• [Exercise input]:

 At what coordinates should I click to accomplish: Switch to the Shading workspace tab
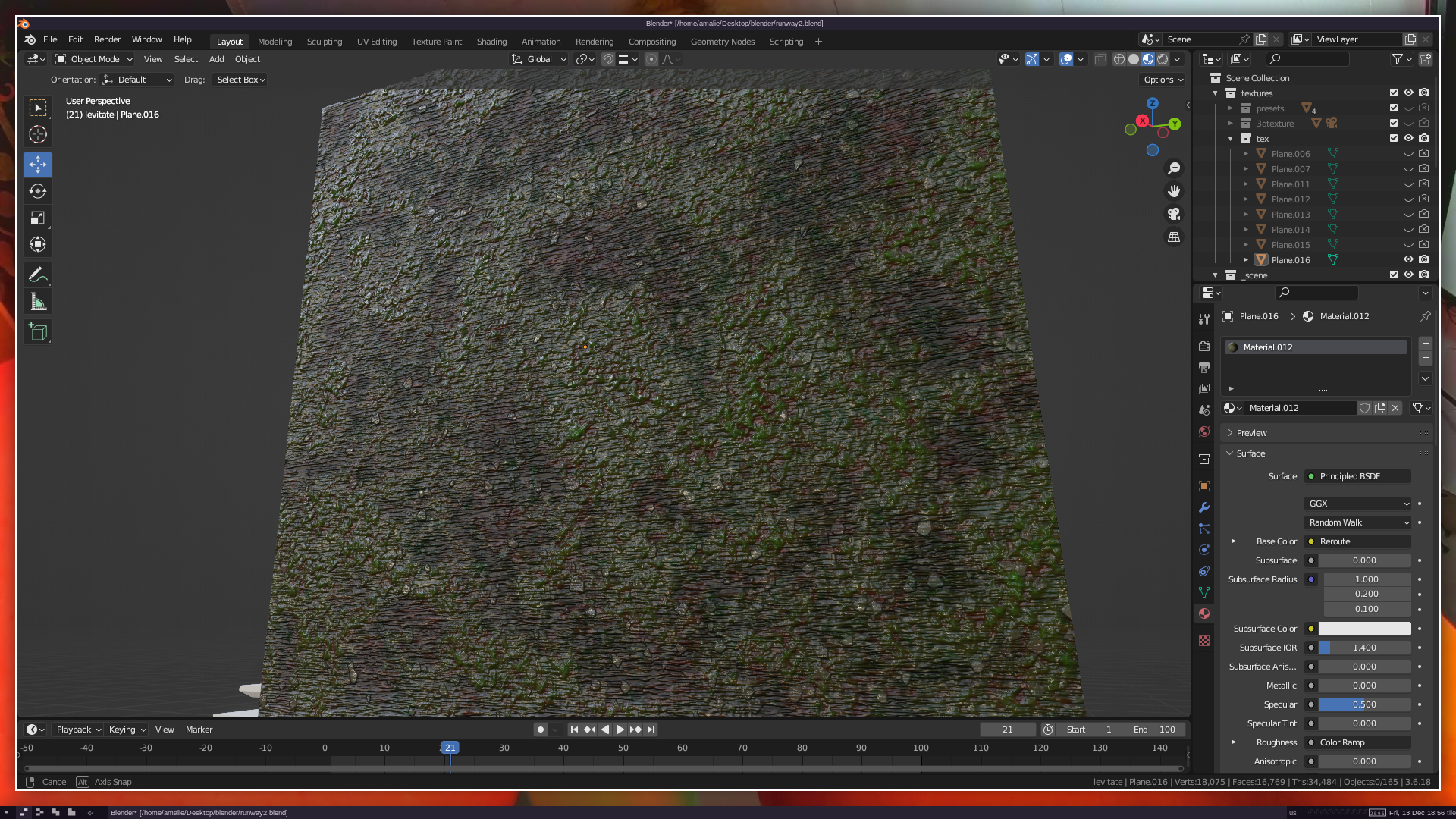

---

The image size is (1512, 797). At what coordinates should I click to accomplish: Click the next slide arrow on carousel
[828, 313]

* * *

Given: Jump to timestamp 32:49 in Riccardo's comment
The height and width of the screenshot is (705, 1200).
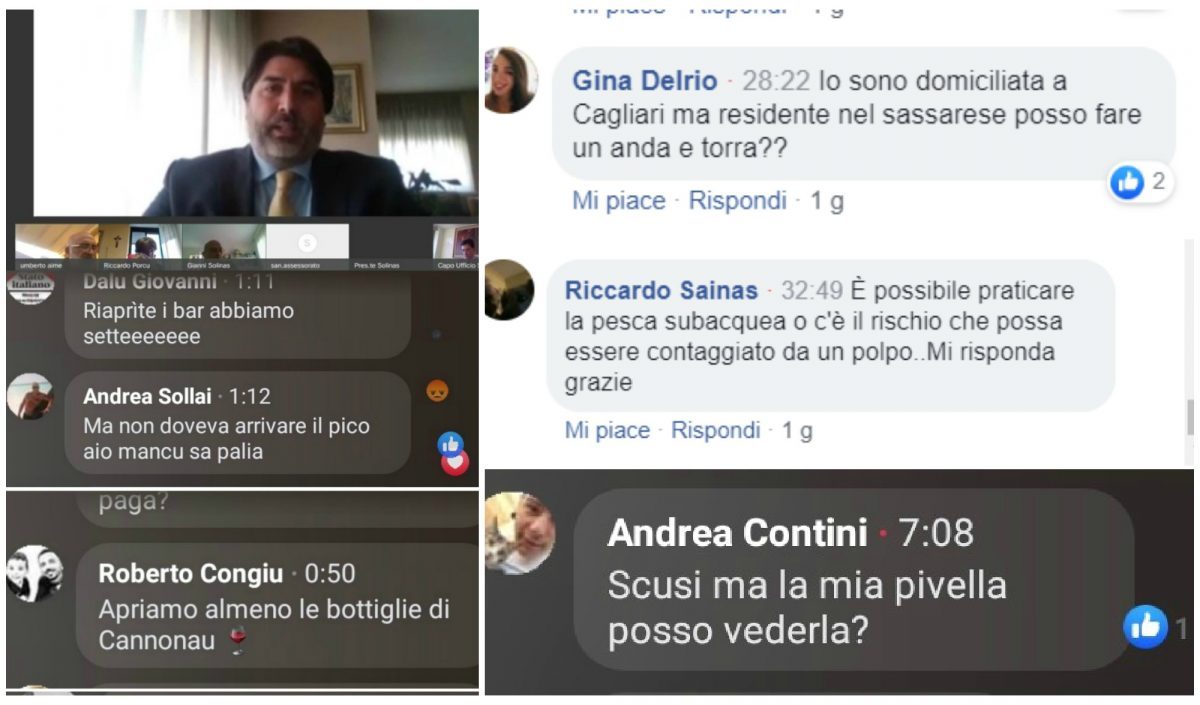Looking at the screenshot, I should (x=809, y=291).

• [What you are asked to do]: Format the lines above, from the line with "Given: Jump to" to the line with "Looking at the", as a numbered list, including both of those lines and skipping any blank lines. Omit the pictures from your answer.

• [The answer]:
1. Given: Jump to timestamp 32:49 in Riccardo's comment
2. The height and width of the screenshot is (705, 1200).
3. Looking at the screenshot, I should (x=809, y=291).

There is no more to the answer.